Quelles leçons tirez-vous de votre expérience professionnelle et de toutes vos rencontres avec les jeunes et leurs parents ?

Souvent la peur des parents les poussent à trop en faire et à précipiter le problème au lieu d'aider à le résorber..

Les ados cherchent à grandir mais en oubliant de montrer à leur parents comment ils sont en train de grandir.

Tout ceci crée un décalage qui peut parfois prendre des proportions dramatiques.

Il faut savoir changer de regard et d'attitude envers ceux que l'on connaît : un ado n'est plus un enfant et doit être traité différemment, le parent d'un ado a besoin d'être aidé par son ado et c'est nouveau.

Et dans toute cette pagaille, il ne faut jamais oublier que l'autre nous aime, quoi qu'il soit en train de faire !
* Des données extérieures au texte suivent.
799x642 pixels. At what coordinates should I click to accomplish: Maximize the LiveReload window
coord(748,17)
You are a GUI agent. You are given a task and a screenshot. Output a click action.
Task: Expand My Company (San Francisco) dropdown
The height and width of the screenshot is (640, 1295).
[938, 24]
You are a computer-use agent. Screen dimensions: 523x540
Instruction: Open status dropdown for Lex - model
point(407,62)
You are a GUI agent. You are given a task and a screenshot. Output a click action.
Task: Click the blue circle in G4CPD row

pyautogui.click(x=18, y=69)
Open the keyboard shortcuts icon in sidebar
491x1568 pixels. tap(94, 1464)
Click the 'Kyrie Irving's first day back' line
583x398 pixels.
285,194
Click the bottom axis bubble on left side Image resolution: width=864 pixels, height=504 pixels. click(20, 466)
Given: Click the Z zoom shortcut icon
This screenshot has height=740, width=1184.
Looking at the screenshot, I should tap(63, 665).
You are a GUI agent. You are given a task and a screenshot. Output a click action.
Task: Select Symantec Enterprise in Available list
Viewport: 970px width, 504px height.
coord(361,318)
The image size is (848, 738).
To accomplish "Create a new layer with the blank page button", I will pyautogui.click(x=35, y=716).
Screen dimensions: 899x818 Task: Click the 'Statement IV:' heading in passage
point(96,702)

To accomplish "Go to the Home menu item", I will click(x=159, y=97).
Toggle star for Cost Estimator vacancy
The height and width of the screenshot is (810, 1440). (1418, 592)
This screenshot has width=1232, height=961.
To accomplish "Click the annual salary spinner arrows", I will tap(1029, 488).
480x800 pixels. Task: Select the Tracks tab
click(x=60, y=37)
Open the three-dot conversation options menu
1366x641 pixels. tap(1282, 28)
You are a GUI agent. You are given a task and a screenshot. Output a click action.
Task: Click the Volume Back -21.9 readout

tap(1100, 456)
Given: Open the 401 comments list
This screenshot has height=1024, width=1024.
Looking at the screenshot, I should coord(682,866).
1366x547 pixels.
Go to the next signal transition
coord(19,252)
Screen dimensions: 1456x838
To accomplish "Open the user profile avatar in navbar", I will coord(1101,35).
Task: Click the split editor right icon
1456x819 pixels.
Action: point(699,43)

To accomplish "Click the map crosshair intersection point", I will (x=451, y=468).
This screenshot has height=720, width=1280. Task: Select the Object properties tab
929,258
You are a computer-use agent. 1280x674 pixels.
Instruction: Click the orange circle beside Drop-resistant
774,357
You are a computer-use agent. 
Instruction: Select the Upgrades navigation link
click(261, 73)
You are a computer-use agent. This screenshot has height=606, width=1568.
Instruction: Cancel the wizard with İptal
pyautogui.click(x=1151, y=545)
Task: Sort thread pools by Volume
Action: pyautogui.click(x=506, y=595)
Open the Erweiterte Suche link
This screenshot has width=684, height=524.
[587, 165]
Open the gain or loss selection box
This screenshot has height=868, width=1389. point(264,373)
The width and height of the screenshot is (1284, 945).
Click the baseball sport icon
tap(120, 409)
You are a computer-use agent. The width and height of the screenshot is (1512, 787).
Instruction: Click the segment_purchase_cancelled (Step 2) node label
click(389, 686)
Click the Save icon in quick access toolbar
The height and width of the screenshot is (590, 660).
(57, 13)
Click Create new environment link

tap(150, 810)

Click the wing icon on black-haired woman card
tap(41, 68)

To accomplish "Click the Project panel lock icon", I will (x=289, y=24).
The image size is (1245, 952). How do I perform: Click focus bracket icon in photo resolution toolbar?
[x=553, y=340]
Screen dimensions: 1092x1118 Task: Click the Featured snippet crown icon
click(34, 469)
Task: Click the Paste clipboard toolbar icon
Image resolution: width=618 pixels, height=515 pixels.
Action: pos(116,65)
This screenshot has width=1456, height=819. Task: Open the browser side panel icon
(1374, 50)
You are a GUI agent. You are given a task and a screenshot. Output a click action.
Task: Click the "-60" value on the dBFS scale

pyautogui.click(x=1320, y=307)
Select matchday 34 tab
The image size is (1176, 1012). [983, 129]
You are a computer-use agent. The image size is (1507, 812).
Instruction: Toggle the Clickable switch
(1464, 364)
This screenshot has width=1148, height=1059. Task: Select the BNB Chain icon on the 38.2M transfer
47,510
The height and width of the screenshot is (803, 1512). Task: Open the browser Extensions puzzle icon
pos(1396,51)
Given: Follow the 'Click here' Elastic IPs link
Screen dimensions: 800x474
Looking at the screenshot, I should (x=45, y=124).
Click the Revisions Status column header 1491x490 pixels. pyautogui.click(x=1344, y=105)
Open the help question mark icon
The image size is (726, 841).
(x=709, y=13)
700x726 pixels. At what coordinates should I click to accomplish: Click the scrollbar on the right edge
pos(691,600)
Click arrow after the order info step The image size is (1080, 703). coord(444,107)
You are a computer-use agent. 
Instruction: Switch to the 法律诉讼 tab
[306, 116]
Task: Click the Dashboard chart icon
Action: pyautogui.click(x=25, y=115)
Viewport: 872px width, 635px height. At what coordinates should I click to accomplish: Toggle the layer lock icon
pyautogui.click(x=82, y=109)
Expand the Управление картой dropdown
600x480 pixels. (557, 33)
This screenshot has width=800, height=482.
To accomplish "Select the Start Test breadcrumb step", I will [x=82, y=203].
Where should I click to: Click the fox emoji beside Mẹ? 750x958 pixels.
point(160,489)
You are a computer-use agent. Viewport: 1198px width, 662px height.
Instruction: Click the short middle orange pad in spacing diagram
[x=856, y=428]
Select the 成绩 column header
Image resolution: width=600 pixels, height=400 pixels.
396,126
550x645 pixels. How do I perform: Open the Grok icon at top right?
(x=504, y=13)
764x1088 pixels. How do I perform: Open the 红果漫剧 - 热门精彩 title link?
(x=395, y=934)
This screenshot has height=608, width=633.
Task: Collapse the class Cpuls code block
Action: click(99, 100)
Que souhaiteriez-vous pour améliorer la vie des adolescents dans notre société ?

Je souhaiterais pour eux une société qui permettrait à chacun de faire ses preuves et non pas de se faire juger sur sa capacité à passer des diplômes, une société où la valeur d'un homme n'est pas basée sur situation professionnelle

Plus de liberté et les pousser à l'initiative, leur montrer des façons optimistes plutôt que des problèmes, de la confiance, une école qui sort de la toute puissance.



Un cri du cœur, une suggestion, une citation …

Et pourquoi pas les trois ?

  • Soyez heureux et donnez l'exemple !

  • Prenez votre vie en main et ne laissez rien ni personne briser vos rêves, agissez en douceur mais ne perdez pas le cap, persistez, recommencez de façon différente si ça n'a pas marché mais accrochez-vous, faites du mieux possible, tout en prenant soin de vous, donnez-vous une vie dont vous pouvez être fier ! Tendez la main aux autres, mais n'essayez-pas de les sauver.

Et puis si ça ne marche vraiment pas, fixez-vous un nouvel objectif et recommencez, donnez-vous d'une autre façon, une vie dont vous pouvez être fier.

  • St Exupéry disait : « Il faut d'abord rêver sa vie, puis vivre ses rêves ».